Однажды Гюннер сказал мне:

— Я обрету покой, только когда Сусанна умрет.

Теперь Гюннер обрел покой.

Прошло двенадцать часов, прежде чем я позвонил Карлсону. Появившись в дверях, он уставился на меня с таким видом, словно увидел утопленника.

Я рассказал ему все. Что все? Не знаю, что именно я говорил. Он заставил меня раздеться и лечь.

Потом ненадолго ушел. Вернувшись, он больше не покидал меня. Он расположился в моем кресле и читал, зная, что я не сплю.

— Может, вызвать врача, чтобы он сделал вам укол? — тихо спросил Карлсон один раз.

Я не хотел никаких уколов. Весь день я пролежал с закрытыми глазами. К вечеру я пришел в себя. Он все еще сидел здесь, у меня за спиной, в моем любимом кресле. И читал Букера Вашингтона[3].

Я спросил, сколько ему лет. Оказалось, сорок пять.

Трудно объяснить, как все получилось. Я сказал, что моя жизнь сложилась так неудачно, что ее следовало бы исправить. Какой мне смысл жить после всего, что случилось, — ведь Сусанна умерла.

Карлсон отложил Букера Вашингтона и заговорил об Андах.

Он заставил меня прислушаться к своим словам. У меня перед глазами возникла нарисованная им картина. Я увидел леса и горы, но совсем не такие, к каким привык с детства. Увидел синее небо над необъятными синими лесами.

Карлсон охотился там на горных львов. Мы решили поехать туда.

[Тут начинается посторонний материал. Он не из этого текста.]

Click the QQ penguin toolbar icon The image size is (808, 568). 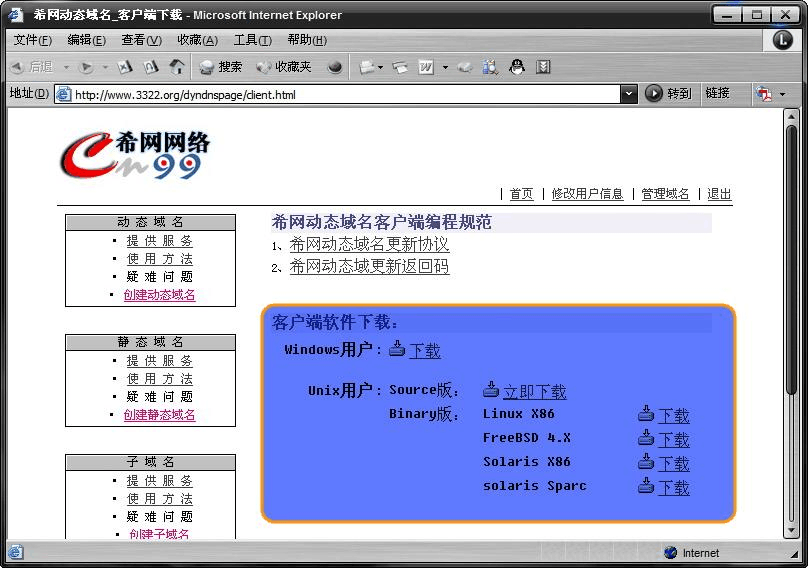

— А мне кажется, что ваша жизнь сложилась совсем неплохо, — сказал Карлсон. — Вам пятьдесят пять, и вы еще в полной силе. Вы затеяли большое дело и поработали на совесть. Но у вас было время и пожить в свое удовольствие. Теперь этот этап вашей жизни завершился. Но разве это конец? Вам пятьдесят пять. У вас в запасе еще пятнадцать — двадцать лет, чтобы все продумать. Пятнадцать — двадцать лет на длительные путешествия, на то, чтобы объездить весь мир. Я так и вижу, как через три года вы сходите с парохода в Мельбурне, потому что вам захотелось увидеть Австралию. Вижу, как вы плывете в лодке по Гангу.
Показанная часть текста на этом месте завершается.